Thursday, May 26, 2011

Kids and Sexual Suggestion

It's not so much a problem that children are exposed to sex early, it's the way they are exposed to it. People seem to prefer exposing sex to kids coyly and comically on a regular, daily basis, rather than honestly and factually in small doses. Society is still hung up about sex, and so (after decades of declining standards over the acceptability of its suggestion) has been going to great lengths to throw sex into everything "suggestively," failing to find suitable any honest and accurate depictions of sex acceptable for viewing by children.

So if we have to be concerned about anything (and I don't think we do anyways), it would be that kids are getting the wrong idea of what sex is, and the real implications of it. A child can watch a commercial where a bikini woman opens a beer bottle with her "parts" while serving it to a leering man, and it is completely acceptable, but it is thought that if that same child saw even just the image of a vagina, or a penis, he or she is going to be traumatized for life. Neither is traumatizing. To view one as more hazardous than the other is mere superstition, and just an indication of how backwards a child's everyday reality is in the 21st century.
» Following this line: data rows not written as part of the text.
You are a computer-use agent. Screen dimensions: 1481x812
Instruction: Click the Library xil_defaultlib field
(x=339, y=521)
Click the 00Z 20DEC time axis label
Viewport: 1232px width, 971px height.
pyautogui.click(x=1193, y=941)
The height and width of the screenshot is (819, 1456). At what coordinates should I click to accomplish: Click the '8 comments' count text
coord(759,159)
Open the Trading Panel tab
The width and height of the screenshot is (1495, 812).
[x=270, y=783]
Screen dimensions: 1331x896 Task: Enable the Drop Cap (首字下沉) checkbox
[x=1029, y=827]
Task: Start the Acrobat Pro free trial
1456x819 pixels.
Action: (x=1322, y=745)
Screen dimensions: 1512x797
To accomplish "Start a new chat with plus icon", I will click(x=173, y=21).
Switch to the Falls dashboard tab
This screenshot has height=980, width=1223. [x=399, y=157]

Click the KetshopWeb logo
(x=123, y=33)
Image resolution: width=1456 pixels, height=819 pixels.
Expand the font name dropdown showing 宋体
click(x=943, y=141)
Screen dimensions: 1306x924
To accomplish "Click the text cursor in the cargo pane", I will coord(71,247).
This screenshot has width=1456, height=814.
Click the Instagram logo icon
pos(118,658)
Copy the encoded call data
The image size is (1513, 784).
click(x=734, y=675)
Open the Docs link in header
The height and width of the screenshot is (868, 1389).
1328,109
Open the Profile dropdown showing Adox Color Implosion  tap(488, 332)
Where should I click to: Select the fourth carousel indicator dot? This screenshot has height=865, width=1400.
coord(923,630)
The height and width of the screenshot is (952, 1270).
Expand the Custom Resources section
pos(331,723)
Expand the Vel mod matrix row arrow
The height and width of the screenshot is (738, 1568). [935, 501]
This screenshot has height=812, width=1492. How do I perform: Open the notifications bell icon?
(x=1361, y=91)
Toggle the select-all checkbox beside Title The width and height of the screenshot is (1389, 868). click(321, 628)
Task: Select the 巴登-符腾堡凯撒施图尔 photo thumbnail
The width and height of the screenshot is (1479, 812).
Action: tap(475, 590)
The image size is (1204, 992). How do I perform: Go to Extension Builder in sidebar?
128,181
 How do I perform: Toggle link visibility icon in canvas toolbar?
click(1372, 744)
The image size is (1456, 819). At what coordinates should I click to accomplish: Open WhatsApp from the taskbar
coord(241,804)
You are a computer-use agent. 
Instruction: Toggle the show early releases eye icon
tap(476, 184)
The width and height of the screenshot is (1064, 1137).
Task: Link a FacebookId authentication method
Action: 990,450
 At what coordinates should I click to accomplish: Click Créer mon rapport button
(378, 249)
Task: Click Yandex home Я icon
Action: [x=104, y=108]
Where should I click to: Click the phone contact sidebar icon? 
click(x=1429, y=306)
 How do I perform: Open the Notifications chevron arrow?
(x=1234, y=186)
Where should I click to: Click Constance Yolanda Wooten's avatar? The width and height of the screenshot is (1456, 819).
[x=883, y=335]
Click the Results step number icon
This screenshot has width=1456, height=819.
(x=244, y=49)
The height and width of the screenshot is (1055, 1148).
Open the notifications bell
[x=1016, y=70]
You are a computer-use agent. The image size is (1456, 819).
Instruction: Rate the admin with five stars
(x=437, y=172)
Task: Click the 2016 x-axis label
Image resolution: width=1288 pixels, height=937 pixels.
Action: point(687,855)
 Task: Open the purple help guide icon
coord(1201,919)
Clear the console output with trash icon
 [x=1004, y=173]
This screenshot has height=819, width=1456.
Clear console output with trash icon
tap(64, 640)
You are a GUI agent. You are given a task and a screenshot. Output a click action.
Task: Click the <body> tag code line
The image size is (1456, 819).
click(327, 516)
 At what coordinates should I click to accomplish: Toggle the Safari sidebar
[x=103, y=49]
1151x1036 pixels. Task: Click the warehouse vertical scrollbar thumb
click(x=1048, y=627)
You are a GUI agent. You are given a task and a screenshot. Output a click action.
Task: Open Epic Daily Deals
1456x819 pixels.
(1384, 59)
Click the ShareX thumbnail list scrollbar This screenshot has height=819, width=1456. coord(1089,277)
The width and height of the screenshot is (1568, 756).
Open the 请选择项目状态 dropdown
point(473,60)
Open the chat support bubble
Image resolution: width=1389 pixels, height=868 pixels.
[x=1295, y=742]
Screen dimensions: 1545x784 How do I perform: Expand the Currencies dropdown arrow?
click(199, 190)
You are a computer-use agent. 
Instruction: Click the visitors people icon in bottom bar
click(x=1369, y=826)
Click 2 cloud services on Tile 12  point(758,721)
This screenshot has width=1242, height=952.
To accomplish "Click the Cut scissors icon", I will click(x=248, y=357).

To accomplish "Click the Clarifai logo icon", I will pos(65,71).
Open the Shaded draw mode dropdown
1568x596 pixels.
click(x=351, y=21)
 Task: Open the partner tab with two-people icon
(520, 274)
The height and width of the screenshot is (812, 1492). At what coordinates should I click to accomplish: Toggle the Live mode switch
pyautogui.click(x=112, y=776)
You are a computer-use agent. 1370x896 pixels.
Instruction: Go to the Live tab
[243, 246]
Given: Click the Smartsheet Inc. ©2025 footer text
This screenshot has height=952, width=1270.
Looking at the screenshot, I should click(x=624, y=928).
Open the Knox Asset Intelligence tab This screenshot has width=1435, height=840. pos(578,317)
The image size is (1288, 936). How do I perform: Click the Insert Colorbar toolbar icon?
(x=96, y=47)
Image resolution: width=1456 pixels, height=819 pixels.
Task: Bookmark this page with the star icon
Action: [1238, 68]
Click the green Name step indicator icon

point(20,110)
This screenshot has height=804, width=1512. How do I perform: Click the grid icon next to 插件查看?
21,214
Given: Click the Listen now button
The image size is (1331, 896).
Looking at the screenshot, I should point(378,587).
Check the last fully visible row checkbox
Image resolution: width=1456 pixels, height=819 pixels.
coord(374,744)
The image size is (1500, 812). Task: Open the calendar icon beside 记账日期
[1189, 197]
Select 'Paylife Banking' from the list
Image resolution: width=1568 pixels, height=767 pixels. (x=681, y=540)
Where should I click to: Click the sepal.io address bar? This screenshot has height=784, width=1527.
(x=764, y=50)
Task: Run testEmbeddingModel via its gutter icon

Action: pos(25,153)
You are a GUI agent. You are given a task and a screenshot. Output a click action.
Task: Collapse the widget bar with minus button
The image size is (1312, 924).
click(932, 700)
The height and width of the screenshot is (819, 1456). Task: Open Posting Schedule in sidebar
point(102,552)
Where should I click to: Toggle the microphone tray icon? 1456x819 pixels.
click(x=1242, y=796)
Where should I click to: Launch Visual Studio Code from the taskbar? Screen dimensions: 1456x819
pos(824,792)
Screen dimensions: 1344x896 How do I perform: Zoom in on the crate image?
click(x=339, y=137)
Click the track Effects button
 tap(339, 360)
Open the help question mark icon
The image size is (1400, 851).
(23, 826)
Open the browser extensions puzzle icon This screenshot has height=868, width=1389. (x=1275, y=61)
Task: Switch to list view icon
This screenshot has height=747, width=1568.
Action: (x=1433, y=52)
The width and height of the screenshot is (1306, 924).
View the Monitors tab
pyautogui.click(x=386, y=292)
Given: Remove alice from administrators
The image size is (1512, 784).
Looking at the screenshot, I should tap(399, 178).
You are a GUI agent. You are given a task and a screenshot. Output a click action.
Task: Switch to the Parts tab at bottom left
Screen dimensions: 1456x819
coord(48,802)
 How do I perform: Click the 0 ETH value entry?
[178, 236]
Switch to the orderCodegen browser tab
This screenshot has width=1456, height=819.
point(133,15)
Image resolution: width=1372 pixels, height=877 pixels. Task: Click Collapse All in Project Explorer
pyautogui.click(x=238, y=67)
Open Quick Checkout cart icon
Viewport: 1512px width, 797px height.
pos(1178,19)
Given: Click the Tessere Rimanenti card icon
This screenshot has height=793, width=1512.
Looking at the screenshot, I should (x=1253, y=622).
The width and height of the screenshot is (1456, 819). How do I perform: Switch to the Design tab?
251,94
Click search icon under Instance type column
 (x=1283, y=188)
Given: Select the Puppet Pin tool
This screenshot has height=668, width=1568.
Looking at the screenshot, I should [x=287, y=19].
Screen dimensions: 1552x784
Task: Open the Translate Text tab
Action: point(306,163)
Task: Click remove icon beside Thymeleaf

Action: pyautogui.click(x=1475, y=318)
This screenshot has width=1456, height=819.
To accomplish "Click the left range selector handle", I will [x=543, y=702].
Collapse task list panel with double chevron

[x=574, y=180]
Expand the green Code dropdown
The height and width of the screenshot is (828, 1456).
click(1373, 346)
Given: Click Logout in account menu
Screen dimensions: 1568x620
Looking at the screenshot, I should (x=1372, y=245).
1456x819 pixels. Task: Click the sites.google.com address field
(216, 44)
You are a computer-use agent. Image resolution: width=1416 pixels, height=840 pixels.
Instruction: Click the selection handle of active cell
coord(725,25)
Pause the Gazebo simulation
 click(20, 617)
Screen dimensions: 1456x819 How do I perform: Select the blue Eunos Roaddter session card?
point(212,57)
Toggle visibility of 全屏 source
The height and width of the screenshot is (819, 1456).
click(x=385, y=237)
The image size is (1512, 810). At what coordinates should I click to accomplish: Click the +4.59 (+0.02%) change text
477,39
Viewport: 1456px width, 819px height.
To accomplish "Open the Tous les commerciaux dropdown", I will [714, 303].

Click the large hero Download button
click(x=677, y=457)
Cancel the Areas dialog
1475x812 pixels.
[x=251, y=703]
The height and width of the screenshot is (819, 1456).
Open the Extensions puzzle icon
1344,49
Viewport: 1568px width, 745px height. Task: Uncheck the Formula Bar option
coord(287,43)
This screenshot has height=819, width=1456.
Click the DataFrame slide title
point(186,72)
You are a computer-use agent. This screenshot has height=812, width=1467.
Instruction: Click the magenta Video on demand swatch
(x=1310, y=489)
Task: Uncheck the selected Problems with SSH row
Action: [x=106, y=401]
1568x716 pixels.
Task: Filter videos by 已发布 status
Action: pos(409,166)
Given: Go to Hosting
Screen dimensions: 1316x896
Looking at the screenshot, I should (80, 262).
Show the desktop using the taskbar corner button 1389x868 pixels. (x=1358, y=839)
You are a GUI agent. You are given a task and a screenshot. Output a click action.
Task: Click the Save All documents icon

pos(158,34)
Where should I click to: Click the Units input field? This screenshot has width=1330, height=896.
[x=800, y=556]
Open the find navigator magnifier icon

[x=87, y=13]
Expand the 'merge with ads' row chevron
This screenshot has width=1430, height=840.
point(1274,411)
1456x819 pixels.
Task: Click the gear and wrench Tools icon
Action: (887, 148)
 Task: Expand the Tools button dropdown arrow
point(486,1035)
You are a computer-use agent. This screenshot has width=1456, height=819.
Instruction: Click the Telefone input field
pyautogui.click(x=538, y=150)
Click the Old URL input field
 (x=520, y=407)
Expose them to sex early, sure. Expose a child to sex suggestively, sure, but counter it with exposing them to sex as an uncensored reality as well. If we leave it up to parents to pick the time when their children are "ready" to see an accurate portrayal of sex, the kids have already had 15 or so years of seeing sex as a series of untruthful, amoral, absurd, sexist, and exploitative imagery, and will likely have a misunderstanding about the word. It will all have to be unraveled and untangled before any discussion about sex as a real thing with real implications can be presented.

All the parental controls in the world are not going to stop the abundance of media from seeping into a child's everyday life, so it's best to just confront the issue early on as an inevitability. Show and tell them the honest truth about sex the way one would if asked any other question concerning human biology, and move on--tailoring the lesson to their developmental comprehension. Censorship of reality doesn't work, all it does is turn the illusion into reality.